Rob Joyce, the director of cybersecurity at the NSA, said so in an interview:
The NSA already has classified quantum-resistant algorithms of its own that it developed over many years, said Joyce. But it didn’t enter any of its own in the contest. The agency’s mathematicians, however, worked with NIST to support the process, trying to crack the algorithms in order to test their merit.
“Those candidate algorithms that NIST is running the competitions on all appear strong, secure, and what we need for quantum resistance,” Joyce said. “We’ve worked against all of them to make sure they are solid.”
The purpose of the open, public international scrutiny of the separate NIST algorithms is “to build trust and confidence,” he said.
I believe him. This is what the NSA did with NIST’s candidate algorithms for AES and then for SHA-3. NIST’s Post-Quantum Cryptography Standardization Process looks good.

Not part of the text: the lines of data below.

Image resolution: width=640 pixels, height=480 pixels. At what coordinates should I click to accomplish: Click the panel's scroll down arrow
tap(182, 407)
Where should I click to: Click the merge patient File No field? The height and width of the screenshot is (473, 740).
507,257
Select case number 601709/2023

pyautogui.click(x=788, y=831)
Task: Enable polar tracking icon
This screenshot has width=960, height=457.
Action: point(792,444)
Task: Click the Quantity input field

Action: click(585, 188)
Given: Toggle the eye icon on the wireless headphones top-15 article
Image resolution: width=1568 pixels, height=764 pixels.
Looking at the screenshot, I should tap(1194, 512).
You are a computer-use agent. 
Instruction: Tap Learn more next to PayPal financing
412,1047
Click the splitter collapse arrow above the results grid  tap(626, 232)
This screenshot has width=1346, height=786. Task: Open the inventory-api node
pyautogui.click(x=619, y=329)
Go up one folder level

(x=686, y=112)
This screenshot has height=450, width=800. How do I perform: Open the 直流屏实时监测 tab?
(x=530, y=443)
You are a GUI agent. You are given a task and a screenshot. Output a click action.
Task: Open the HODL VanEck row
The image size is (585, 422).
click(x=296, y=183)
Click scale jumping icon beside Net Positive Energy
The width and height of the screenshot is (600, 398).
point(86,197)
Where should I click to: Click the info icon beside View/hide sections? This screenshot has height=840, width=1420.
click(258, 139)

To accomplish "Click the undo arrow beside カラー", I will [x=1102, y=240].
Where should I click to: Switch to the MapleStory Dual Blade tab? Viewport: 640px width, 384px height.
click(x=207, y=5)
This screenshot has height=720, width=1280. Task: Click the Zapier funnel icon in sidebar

I still worry about the long-term security of the submissions, though. In 2018, in an essay titled “Cryptography After the Aliens Land,” I wrote:
…there is always the possibility that those algorithms will fall to aliens with better quantum techniques. I am less worried about symmetric cryptography, where Grover’s algorithm is basically an upper limit on quantum improvements, than I am about public-key algorithms based on number theory, which feel more fragile. It’s possible that quantum computers will someday break all of them, even those that today are quantum resistant.
It took us a couple of decades to fully understand von Neumann computer architecture. I’m sure it will take years of working with a functional quantum computer to fully understand the limits of that architecture. And some things that we think of as computationally hard today will turn out not to be.